We could probably use a 'Lyme Bay' equivalent, to enable amphibious ingress/egress along our own gigantic coastlines if nothing else, which looks alot like some of our Coast Guard ships:
The Royal Navy’s New Assault Ship Is The Royal Navy’s Old Assault Ship
RFA 'Lyme Bay' with a Merlin on her flight deck and Wildcats overhead.
The world’s coasts are getting a lot more dangerous as powers such as Russia and China deploy more and more small, quiet submarines and long-range anti-ship missiles.
In response, rival powers
are reorganizing their fleets. In general, naval leaders aim to spread out their ships across a wider area in order to complicate enemy targeting. They’re also pulling away from hostile shores.
The latter has obvious implications for a traditional naval concept—the amphibious assault.
Where before, a fleet might safely congregate big, slow amphibious ships just a few miles from an enemy’s beaches, today that kind of operation is probably naval suicide. Subs and missiles could make quick work of amphibs—dooming not only their crews, but the hundreds of troops riding inside.
It’s not that amphibious operations are any less important. Navies, however, recognize they need to conduct sea-to-shore assaults from farther away. That can mean relying less on slow-moving, short-range landing craft and more on fast, far-flying rotorcraft.
To that end, the Royal Navy is breaking up its normal amphibious organization. The British fleet for decades has organized its assault ships—today including two
Albion-class landing platforms and three
Bay-class amphibious docks—into an amphibious task group.
Now there’s a new plan—and it could result in an amphibious force with more helicopter capacity. Instead of organizing one big amphibious task group, the Royal Navy by 2023 wants to divide its five amphibs into two so-called “littoral response groups.” One for the Atlantic Ocean and another for the Indian and Pacific Oceans.
“The LRG is part of a broader initiative to adapt the U.K.’s amphibious forces to operate in a more dispersed and agile way in response to the increasingly challenging environments that they are now facing,” the International Institute for Strategic Studies in London
explained.
According to the news website
Navy Lookout, the Pacific LRG—slated for deployment in 2023—could include an
Albion, a
Bay and a frigate. But there’s a problem. None of these ships has a fixed hangar for a large helicopter type such as the fleet’s Merlin.
That’s about to change. The U.K. government’s recent Integrated Review pledged 50 million pounds—around $70 million—to convert one
Bay for the LRG role.
Navy Lookout anticipates the ship in question is
Lyme Bay.
The 580-foot-long
Bays always were prime candidates for an aviation upgrade. The Dutch-designed landing docks, as built in the early 2000s, lack fixed hangars for helicopters.
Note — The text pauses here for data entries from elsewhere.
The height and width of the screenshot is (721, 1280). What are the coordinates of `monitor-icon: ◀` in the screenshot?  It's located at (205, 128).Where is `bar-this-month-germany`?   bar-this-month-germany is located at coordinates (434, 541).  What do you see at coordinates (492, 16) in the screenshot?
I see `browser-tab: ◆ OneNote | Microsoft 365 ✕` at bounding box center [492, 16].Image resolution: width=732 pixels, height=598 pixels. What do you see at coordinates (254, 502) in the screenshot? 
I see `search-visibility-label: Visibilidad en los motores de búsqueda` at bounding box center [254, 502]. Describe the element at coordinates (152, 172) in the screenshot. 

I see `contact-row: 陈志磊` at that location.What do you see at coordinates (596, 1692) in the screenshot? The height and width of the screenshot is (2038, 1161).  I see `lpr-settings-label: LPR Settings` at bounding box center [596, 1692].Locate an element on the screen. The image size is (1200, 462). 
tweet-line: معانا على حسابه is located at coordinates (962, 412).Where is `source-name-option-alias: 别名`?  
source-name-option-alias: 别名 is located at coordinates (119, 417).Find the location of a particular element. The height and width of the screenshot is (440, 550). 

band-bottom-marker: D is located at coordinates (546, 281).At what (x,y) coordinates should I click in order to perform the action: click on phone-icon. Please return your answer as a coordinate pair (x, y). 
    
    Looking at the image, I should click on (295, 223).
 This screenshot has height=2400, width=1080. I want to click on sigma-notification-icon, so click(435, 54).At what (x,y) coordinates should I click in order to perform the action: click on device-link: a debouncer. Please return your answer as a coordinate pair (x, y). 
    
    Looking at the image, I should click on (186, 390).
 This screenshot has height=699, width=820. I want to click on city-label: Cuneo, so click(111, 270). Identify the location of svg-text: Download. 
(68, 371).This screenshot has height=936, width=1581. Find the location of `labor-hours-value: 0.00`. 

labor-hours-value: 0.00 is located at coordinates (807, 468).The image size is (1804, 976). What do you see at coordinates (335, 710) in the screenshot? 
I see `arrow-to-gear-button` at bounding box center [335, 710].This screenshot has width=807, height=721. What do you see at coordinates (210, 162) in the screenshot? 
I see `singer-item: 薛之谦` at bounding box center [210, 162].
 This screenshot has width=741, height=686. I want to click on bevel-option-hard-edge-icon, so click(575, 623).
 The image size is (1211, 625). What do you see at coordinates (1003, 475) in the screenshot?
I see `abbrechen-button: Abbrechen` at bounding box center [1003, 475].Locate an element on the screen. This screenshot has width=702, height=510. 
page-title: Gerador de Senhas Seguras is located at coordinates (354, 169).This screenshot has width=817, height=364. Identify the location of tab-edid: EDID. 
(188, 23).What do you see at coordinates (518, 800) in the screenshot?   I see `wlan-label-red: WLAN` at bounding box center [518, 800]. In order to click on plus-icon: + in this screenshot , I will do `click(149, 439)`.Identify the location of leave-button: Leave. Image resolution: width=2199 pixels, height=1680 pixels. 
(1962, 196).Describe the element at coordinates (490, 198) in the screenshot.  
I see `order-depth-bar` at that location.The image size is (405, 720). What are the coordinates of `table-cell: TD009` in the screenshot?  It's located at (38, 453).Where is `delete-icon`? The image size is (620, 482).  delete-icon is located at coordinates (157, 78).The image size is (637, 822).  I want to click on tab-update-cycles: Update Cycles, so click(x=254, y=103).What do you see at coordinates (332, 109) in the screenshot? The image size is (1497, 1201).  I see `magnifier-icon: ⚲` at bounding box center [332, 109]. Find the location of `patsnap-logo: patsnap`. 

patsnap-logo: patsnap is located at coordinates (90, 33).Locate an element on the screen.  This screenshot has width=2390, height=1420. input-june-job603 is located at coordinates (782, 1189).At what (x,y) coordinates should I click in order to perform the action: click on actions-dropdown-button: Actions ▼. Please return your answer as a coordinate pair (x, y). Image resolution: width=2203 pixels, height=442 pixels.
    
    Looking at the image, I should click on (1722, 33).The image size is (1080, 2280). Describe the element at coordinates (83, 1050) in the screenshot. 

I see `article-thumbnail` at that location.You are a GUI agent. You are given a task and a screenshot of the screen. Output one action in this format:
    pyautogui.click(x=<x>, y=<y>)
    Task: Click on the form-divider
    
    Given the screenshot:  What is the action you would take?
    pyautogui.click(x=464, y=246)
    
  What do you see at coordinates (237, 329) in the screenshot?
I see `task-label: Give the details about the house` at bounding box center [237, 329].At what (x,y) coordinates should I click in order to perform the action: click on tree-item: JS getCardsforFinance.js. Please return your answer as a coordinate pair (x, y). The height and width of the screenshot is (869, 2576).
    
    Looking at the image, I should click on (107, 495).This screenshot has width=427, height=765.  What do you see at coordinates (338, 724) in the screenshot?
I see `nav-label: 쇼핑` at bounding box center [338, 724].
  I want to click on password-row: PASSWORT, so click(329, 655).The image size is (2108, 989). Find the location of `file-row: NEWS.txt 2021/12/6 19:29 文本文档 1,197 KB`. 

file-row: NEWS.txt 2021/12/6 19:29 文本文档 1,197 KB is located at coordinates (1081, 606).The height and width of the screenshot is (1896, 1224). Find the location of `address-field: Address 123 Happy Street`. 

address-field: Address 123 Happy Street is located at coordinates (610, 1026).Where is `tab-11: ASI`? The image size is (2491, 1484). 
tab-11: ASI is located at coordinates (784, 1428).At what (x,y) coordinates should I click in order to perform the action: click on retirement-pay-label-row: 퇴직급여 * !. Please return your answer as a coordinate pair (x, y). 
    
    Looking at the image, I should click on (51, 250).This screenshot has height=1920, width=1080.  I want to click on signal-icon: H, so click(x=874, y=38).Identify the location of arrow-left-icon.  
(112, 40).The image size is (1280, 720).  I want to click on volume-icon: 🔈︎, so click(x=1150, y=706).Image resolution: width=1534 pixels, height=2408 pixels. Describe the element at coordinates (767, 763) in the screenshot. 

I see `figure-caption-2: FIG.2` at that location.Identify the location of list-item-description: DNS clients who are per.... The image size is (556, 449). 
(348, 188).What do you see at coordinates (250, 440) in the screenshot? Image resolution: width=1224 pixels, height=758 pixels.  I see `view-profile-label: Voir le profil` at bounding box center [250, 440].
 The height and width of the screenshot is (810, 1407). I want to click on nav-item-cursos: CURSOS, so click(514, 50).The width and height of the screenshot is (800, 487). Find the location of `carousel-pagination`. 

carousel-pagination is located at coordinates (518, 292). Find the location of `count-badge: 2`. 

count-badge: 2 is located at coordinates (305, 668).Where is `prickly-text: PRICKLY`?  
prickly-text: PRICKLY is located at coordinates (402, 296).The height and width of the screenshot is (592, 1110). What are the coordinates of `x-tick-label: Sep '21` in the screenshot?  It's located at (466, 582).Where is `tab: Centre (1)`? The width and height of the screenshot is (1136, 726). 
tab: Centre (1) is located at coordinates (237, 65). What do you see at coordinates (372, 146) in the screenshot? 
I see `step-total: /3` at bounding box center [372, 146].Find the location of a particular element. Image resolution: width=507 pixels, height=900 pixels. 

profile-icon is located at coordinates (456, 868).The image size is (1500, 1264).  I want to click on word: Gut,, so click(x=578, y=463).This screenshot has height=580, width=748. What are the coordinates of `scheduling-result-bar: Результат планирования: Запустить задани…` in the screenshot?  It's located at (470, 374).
They instead have flimsy fabric shelters that temporarily can accommodate a pair of small helicopters in the class of the navy’s Wildcat. The
Bays also lack the command facilities they might need for long-range amphibious operations.
It’s not yet clear what changes the Royal Navy will order for
Lyme Bay when the vessel enters the yard for rework, likely sometime next year. But all the likely plans involve adding a fixed hangar for up to three Merlins.
In addition,
Lyme Bay could get additional workstations for command and control plus recreational facilities so the ship better can accommodate up to 350 soldiers, marines and special operations troops for months at a time.
The end result should be an amphibious ship with significantly more aerial capability. That’s good news for British troops hoping to survive their next amphibious assault.
The Royal Navy is breaking up its normal amphibious organization.